= Beginning of Section =
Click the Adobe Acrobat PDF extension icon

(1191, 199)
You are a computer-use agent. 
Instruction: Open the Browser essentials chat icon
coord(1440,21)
= End of Section =
Work item
Output exactly the lines from the one containing "Instruction: Open the" through the last line of the entries, both ends included.

Answer box
Instruction: Open the Browser essentials chat icon
coord(1440,21)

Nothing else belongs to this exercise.